⟨

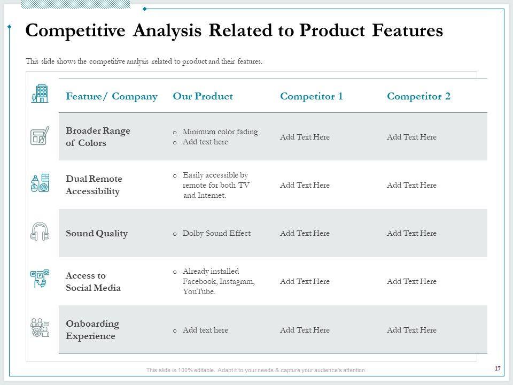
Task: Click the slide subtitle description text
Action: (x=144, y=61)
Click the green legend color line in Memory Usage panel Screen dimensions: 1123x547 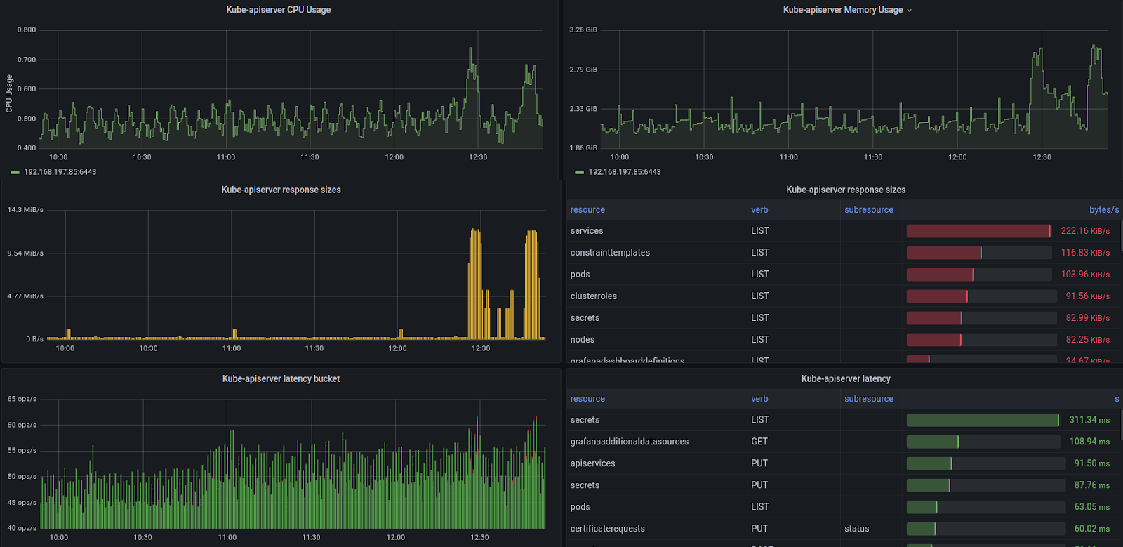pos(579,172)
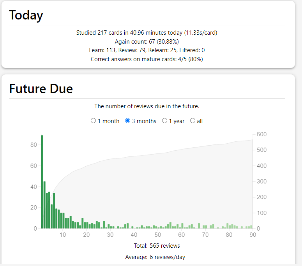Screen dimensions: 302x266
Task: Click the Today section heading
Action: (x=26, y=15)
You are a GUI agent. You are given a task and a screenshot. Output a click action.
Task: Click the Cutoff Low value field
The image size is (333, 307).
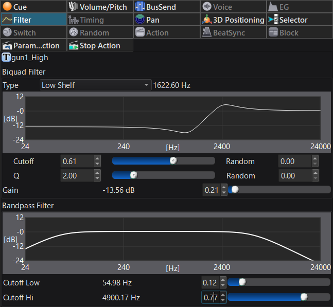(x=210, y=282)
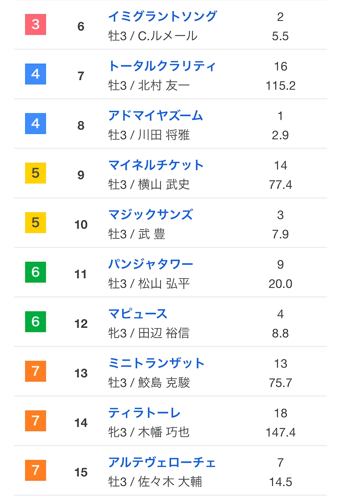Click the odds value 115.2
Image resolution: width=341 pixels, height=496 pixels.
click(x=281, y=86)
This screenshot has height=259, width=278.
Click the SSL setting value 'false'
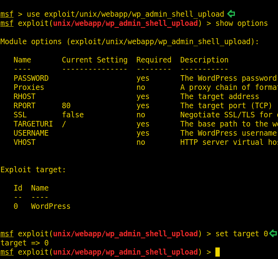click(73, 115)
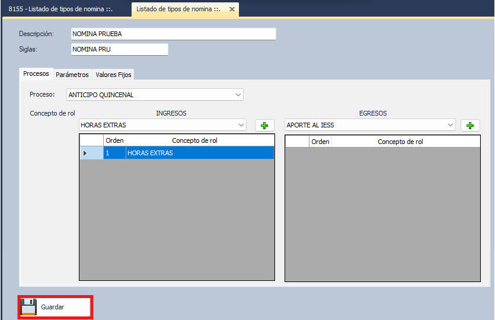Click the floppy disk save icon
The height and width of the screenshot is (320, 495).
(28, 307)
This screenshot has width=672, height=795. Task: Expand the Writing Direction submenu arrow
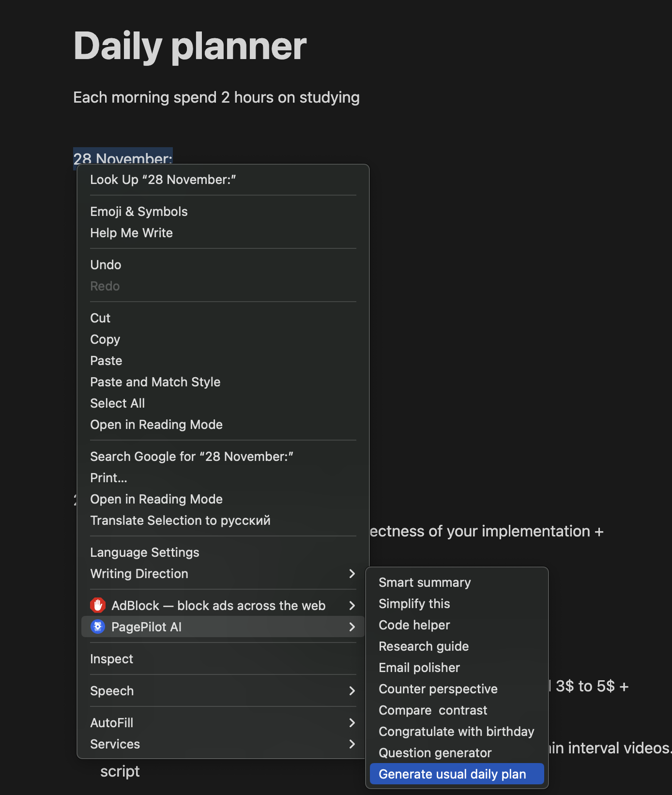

⟩

Task statement
Transcribe, please, the lines from the one holding "You are a GUI" to the final line of the material, both included, exactly and with no extra lines, and skip the pictures.

Final answer
You are a GUI agent. You are given a task and a screenshot. Output a click action.
Task: Click the Cutoff Low value field
The image size is (333, 307).
(x=210, y=282)
Click the odds value 115.2
Image resolution: width=341 pixels, height=496 pixels.
click(x=281, y=86)
This screenshot has height=259, width=278.
Click the SSL setting value 'false'
click(73, 115)
Click the floppy disk save icon
The height and width of the screenshot is (320, 495).
(28, 307)
This screenshot has width=672, height=795. Task: Expand the Writing Direction submenu arrow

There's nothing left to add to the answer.